◆ Dataset entries
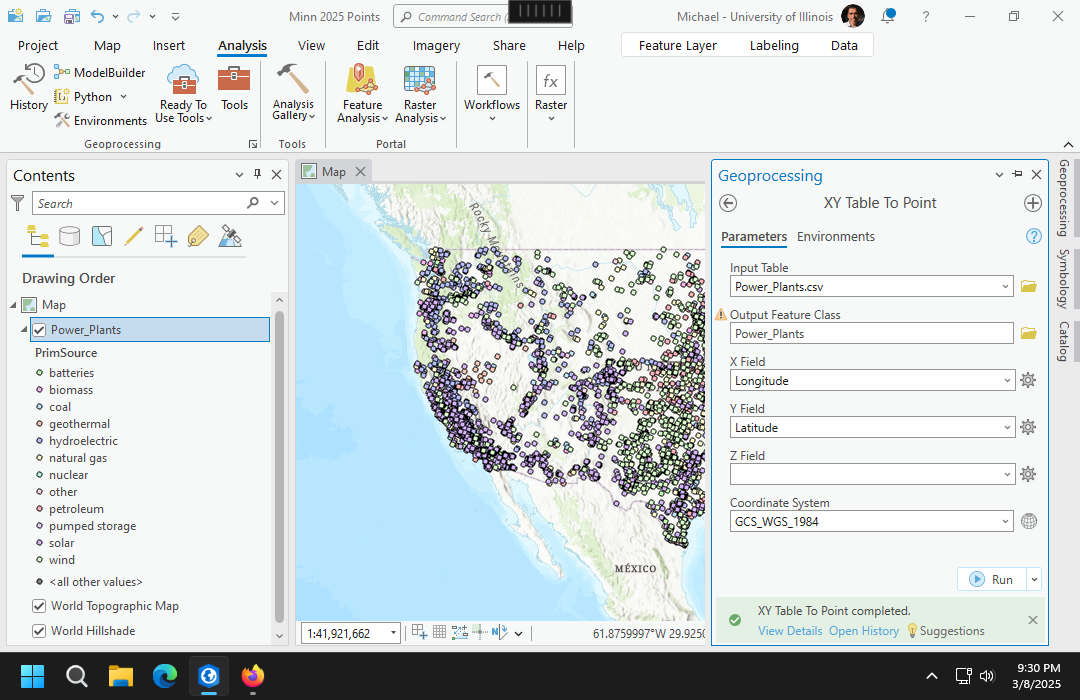The height and width of the screenshot is (700, 1080).
Task: Browse for Input Table folder icon
Action: (1028, 287)
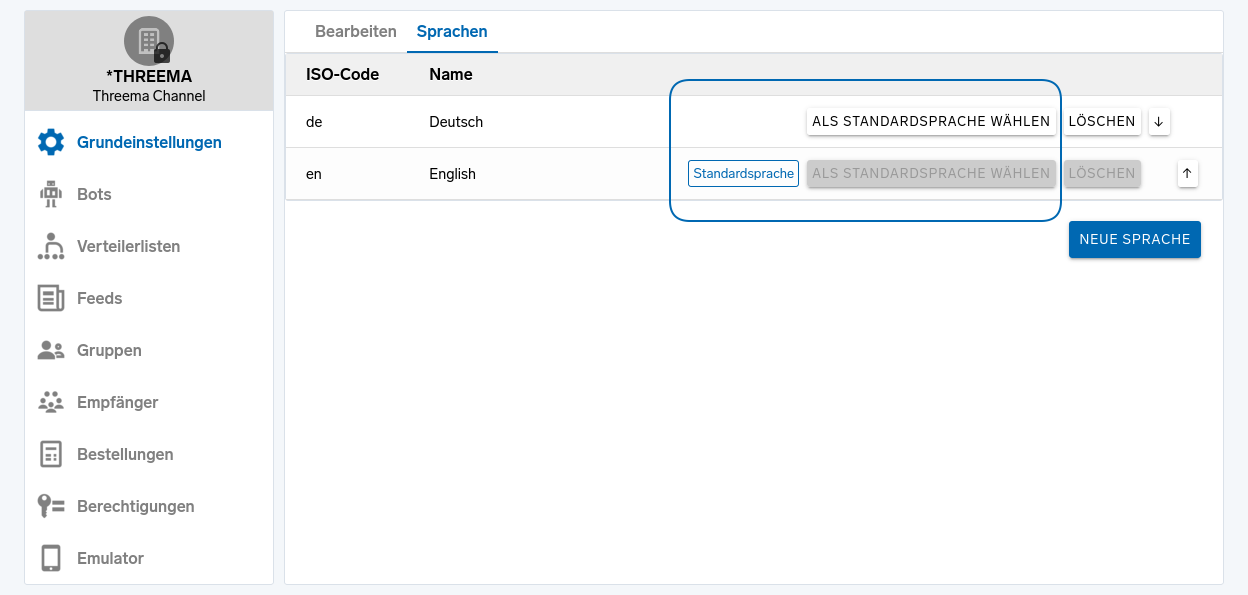Click the Standardsprache badge on English
This screenshot has width=1248, height=595.
pyautogui.click(x=743, y=173)
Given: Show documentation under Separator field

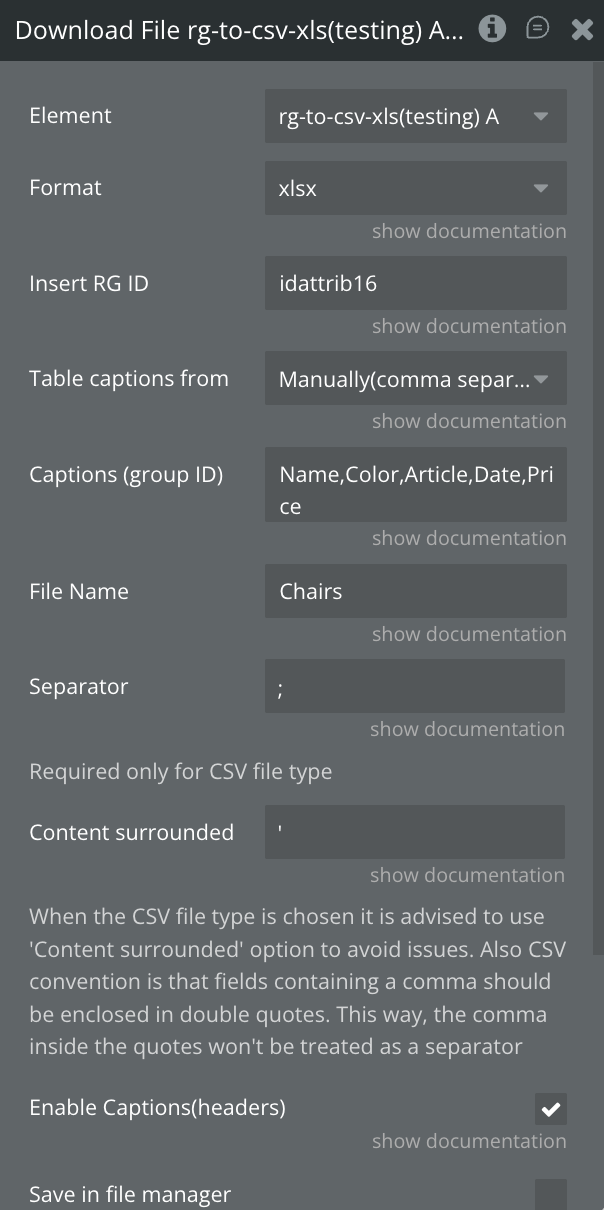Looking at the screenshot, I should [467, 729].

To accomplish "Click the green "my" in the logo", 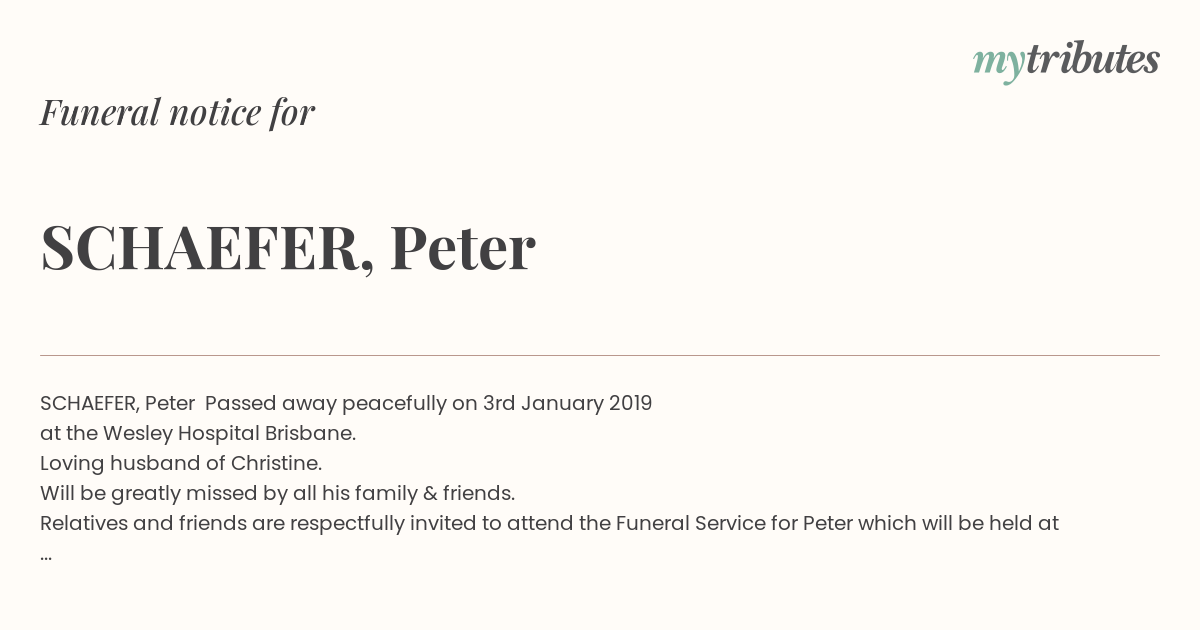I will (999, 63).
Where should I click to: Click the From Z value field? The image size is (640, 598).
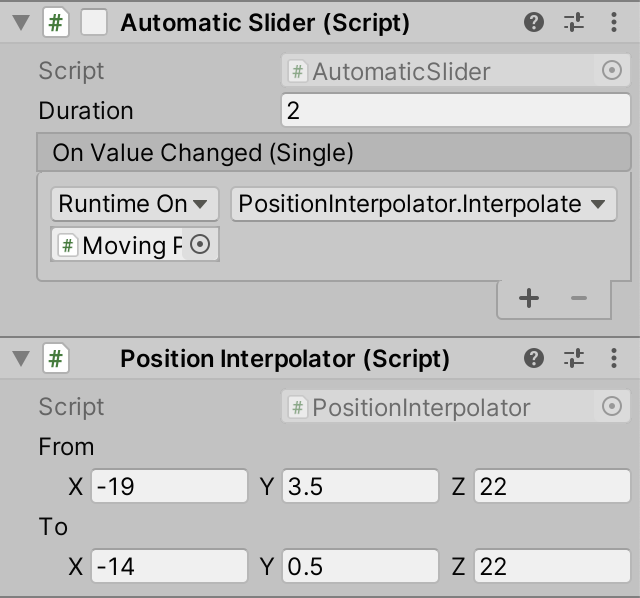tap(552, 487)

◆ What you should do
All lines from the line with "Where should I" through the final line of the listing are to be printed exactly, both ends included; the pictures are not.

◆ Solved exercise
Where should I click to: Click the From Z value field? The image size is (640, 598).
tap(552, 487)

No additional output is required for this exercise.